Set problem 1 ▸
Answer these questions using the passage on Shibuya:
(a) From what year did the street patrols near Shibuya station begin?
(b) What reputation had central Shibuya's retail promotion association become concerned about?
(c) According to those who carried out the patrols, to how many had the numbers fallen at typical times?
Set problem 2 ▸
Reproduce the passage on Shibuya verbatim, starting at "Shibuya has been" and ending at "its fair streets.".

Source text ▸
----------------
Shibuya has been trumpeting its success in driving out adherents of the various youth subcultures it largely spawned, with herds of gyaru, ganguro, yamanba and other undesirables now a rarity on its fair streets.

Central Shibuya’s retail promotion association had become concerned at Shibuya’s reputation as a “scary town” (an accurate characterisation by central Tokyo standards, though a massive exaggeration by those of practically anywhere else), and resolved to do something about it by driving out the young people.

From 2003 onwards, they instituted street patrols of major shopping areas near Shibuya station, with the intent of driving out the massed groups of gyaru and other fashion tribes who once milled about in these areas.

According to the brave souls who undertook the gruelling task of telling young girls to get lost if they weren’t there to shop, after some ten years of this their numbers have dwindled from dozens of gyaruzu occupying the sides of the main thoroughfares, engaged in such anti-social practices as sitting, dancing and talking, to less than 10 at typical times.
----------------
Rows ▸
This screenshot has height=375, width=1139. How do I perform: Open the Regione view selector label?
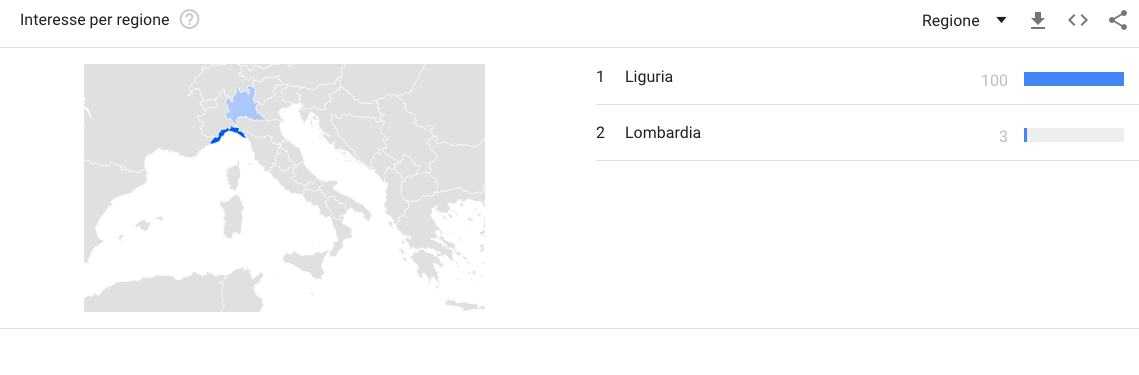coord(950,21)
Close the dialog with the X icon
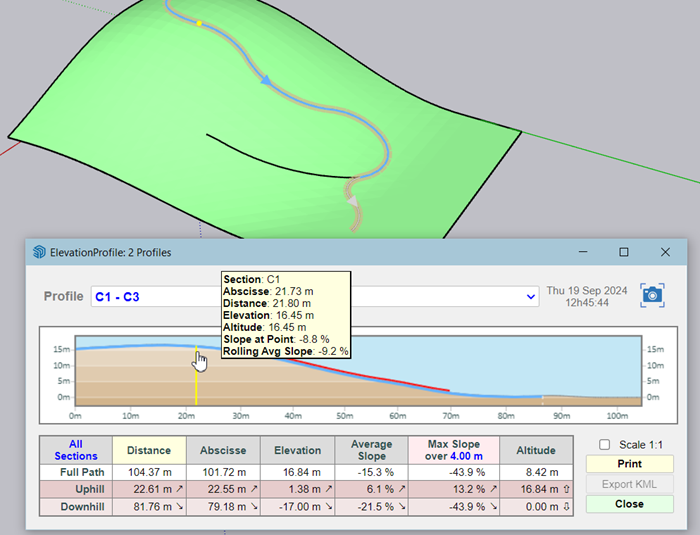This screenshot has height=535, width=700. [x=665, y=252]
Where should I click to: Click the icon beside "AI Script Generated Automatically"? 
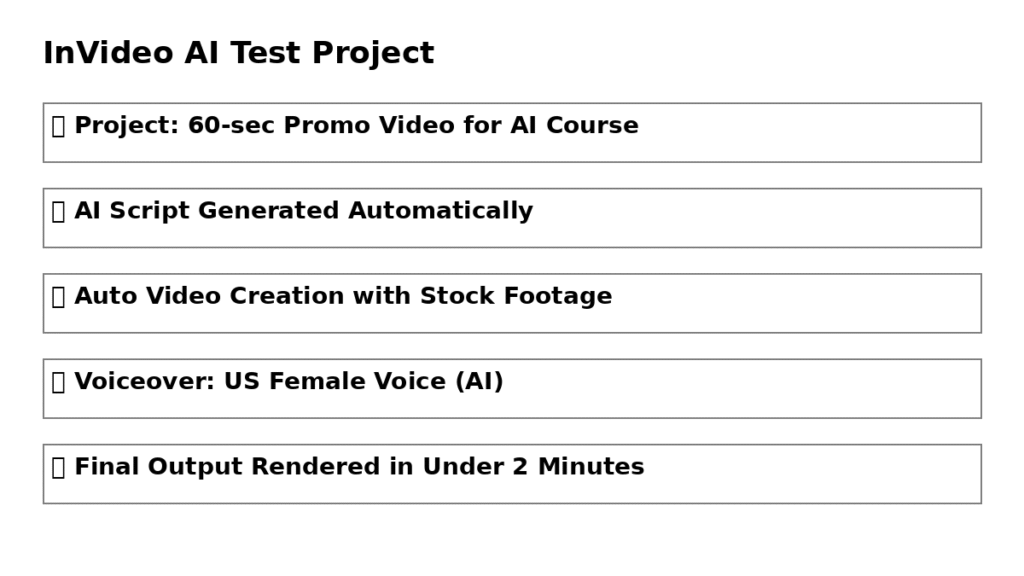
----------------
Reply 1 ▸
(a) 2003
(b) Its reputation as a "scary town"
(c) Less than 10

Reply 2 ▸
Shibuya has been trumpeting its success in driving out adherents of the various youth subcultures it largely spawned, with herds of gyaru, ganguro, yamanba and other undesirables now a rarity on its fair streets.